If you have not…you are not without hope.

The Father/child love that gives confidence and opens up the capability to love and be loved is available to you.

Gal. 4:4-7 But when the time had fully come, God sent his Son, born of a woman, born under law, to redeem those under law, that we might receive the full rights of sons. Because you are sons, God sent the Spirit of his Son into our hearts, the Spirit who calls out, “Abba, Father.” So you are no longer a slave, but a son; and since you are a son, God has made you also an heir.

  1. In God’s perfect timing Jesus came into human history.
  2. To give us full rights as sons and daughters…access to go directly to the Father.
  3. Because we are his children, he has given us his Spirit (note the Trinity here…God sent the Spirit of his Son).

*The Holy Spirit, resident now in his children…calls out “Abba(daddy) Father” from our very hearts.

We are now included in this great family…Father, Son, Spirit…now sons and daughters…this eternal circle of love and acceptance is ours.

  1. We are no longer slaves (to sin) but sons (and daughters)…we are heirs to the great promises of God.

This is fantastic stuff…and to understand and to access these truths we must understand our status as “Children.”

He is “Our Father in heaven” that means we are “His children” on earth.

We are adopted as his sons and daughters into the Triune God’s family.

Let’s look at Mark 10…and some of what it means that we children and God is our Father.

Mark 10:13-16  People were bringing little children to Jesus to have him touch them, but the disciples rebuked them.   When Jesus saw this, he was indignant.

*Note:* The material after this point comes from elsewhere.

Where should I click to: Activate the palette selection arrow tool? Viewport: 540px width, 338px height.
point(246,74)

He said to them, “Let the little children come to me, and do not hinder them, for the kingdom of God belongs to such as these. I tell you the truth, anyone who will not receive the kingdom of God like a little child will never enter it.” And he took the children in his arms, put his hands on them and blessed them.

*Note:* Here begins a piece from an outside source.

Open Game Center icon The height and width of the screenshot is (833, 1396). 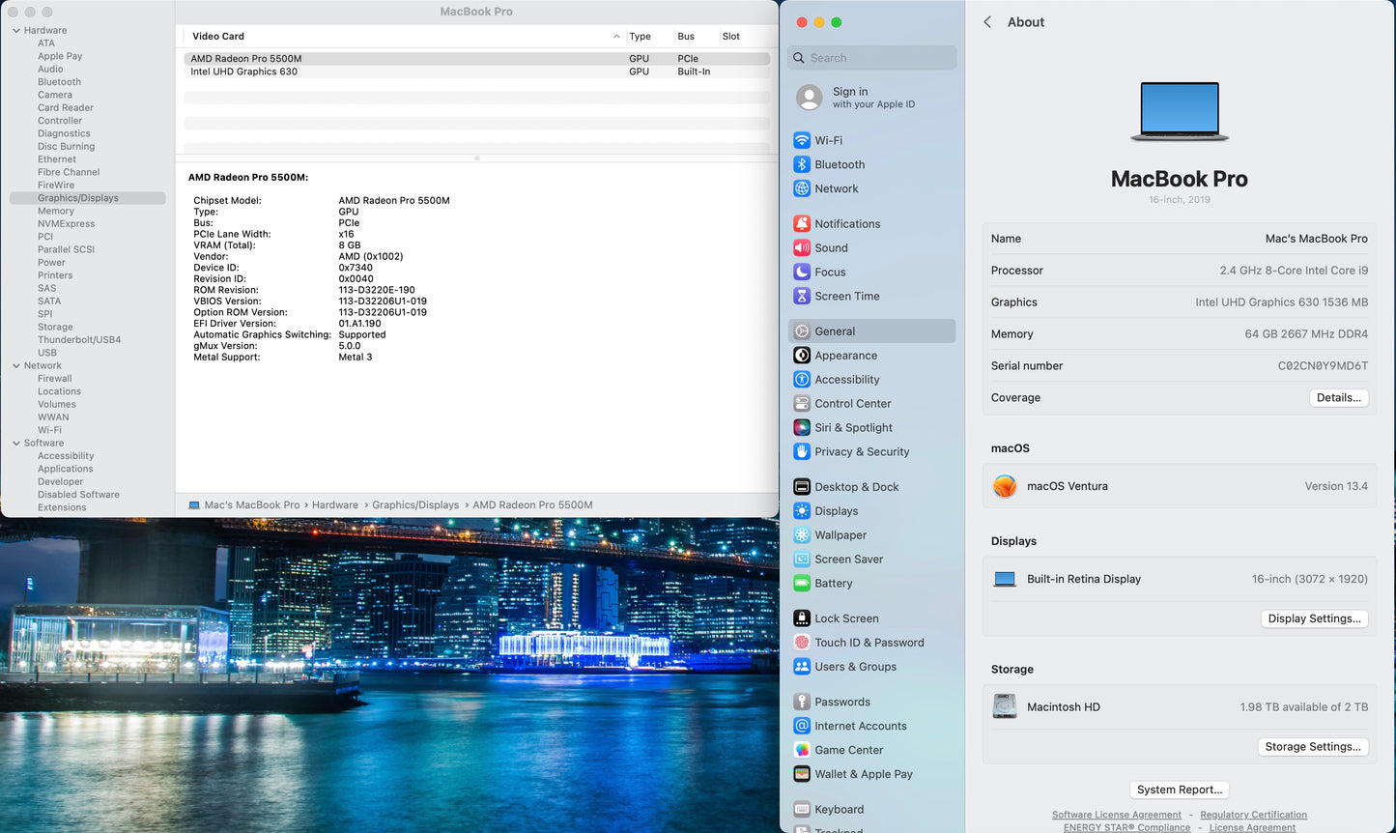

The Lord’s analogy of a being like a child does not imply that we must simply try to “humble” ourselves…as if small children or babies have the developed character quality of humility…they don’t.

This is more about recognizing the actual reality of our humble state before God…not about becoming humble people.

Now of course, humility is an important part of understanding our need…our humble state.

But humility is the means to the end, not the end…the end is to see our desperate need for God.

Humility ought to help us understand how “humble” our condition actually is

Small babies do not yet have any character qualities…they are not courageous, industrious, sacrificial, or humble…a character quality is something that is developed intentionally.

They do have certain qualities…but we need to distinguish these from what we normal think of as character development qualities.

These qualities are things that are inherently true about babies…most prominent among these things is that they are dependent beings.

Though they do not possess humility as a developed aspect of their character…they live in an utterly humble state of being.

They cannot feed, shelter, or protect themselves…all that they need must be done for them.

Some here would disagree that their dependence is their most prominent characteristic…you would say “adorable” is their most prominent characteristic.

I will give you that…but let’s just say its…3am…and you are exhausted and your adorable baby is crying because she cannot feed or change herself…then you might agree that dependency is indeed their most prominent quality.

Small babies are not annoyed by their status…they are annoyed when their needs are not met…but they are not annoyed by being needy…they simply live in their humble position.

As we move towards the end of our summer series…a conversational relationship with God…a sub series of our yearlong look at closing the gap on faith and love.

Today we are going to look at how we can and should be “like children” in our relationship with God.

As we regularly reflect on the reality of our positional humility (we are needy) it can lead us to more character humility.

As we see our humble status before God, we can grow in a humble stance towards others.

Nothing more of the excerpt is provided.